Il narcisismo svela “la notte dell’anima” dell’Occidente. La fragile onnipotenza non è solo nell’occupazione dello spazio pubblico con una soggettività rumorosa e vuota, è anche dominio sulla natura, è lussuria del potere. L’inquietudine con cui la tecnica cerca il suo trionfo sulla natura è la spia ulteriore di un deficit di senso collettivo dell’anima dell’occidente. L’espansione spaziale è fuga dalla temporalità della coscienza. In assenza della mediazione razionale non vi è che dipendenza e violenza dell’affermazione egoica, per cui il soggetto collassa nella notte dell’anima. L’analisi di Christopher Lasch non ci lascia dubbi, dinanzi al progredire violento del male che avvolge la natura e le comunità bisogna lavorare per l’alternativa, il collasso del sistema potrebbe essere improvviso. “Socialismo o barbarie”, siamo ad un bivio, ciascuno di noi è chiamato alla scelta, le parole di Rosa Luxemburg risuonano in noi e nel nostro tempo, in quanto la menzogna liberale è svelata nella sua verità e su di essa dovremmo pensare per evitare la “barbarie antropologica ed ecologica” sempre più prossima:
“Non c’è alternativa al libero mercato per organizzare l’economia. La diffusione dell’economia di libero mercato condurrà gradualmente alla democrazia pluripartitica, perché coloro che hanno libertà di scelta in economia tendono a insistere per avere libertà di scelta anche in politica[6]”.
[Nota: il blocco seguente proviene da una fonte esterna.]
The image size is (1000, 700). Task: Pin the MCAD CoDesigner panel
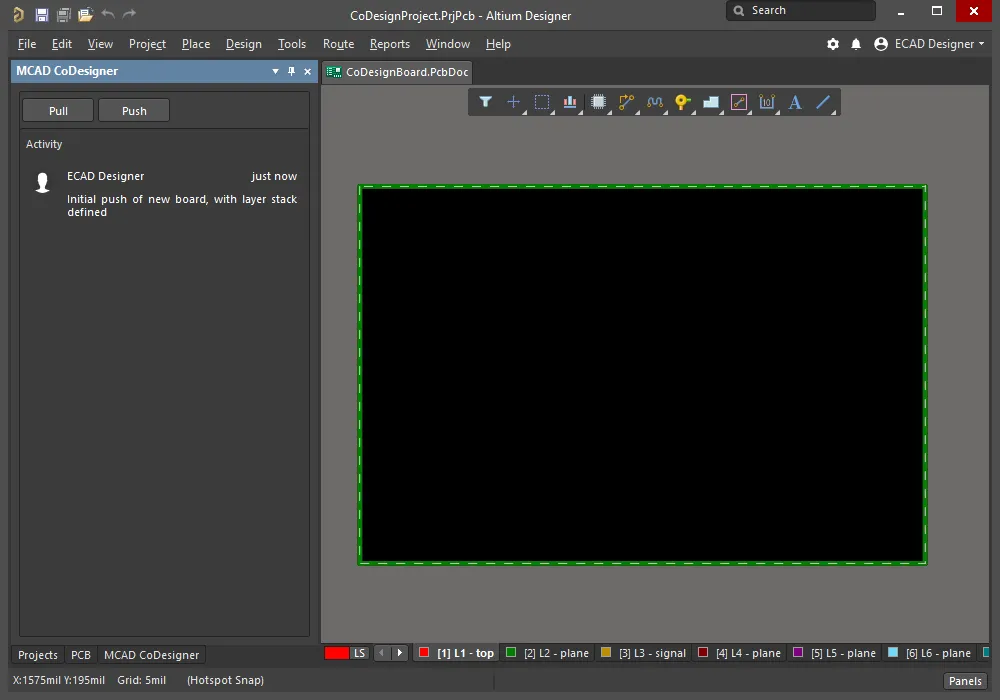pos(292,72)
Alla propaganda del mainstream dobbiamo opporre spazi di riflessione e di comunità, in modo da preparare l’alternativa con la partecipazione corpuscolare che gradualmente può diventare uso pubblico della ragion politica che può salvarci dalla barbarie che è già tra di noi.
[1]Christopher Lasch, La cultura del narcisismo, Bompiani, Milano, 1992, pag. 251
[2] Ibidem pp. 258 259
[3] Ibidem pag. 245
[4] Ibidem pag. 172
[5] Ibidem pag. 196
[6]The Economist”, 31 dicembre 1991, p.12.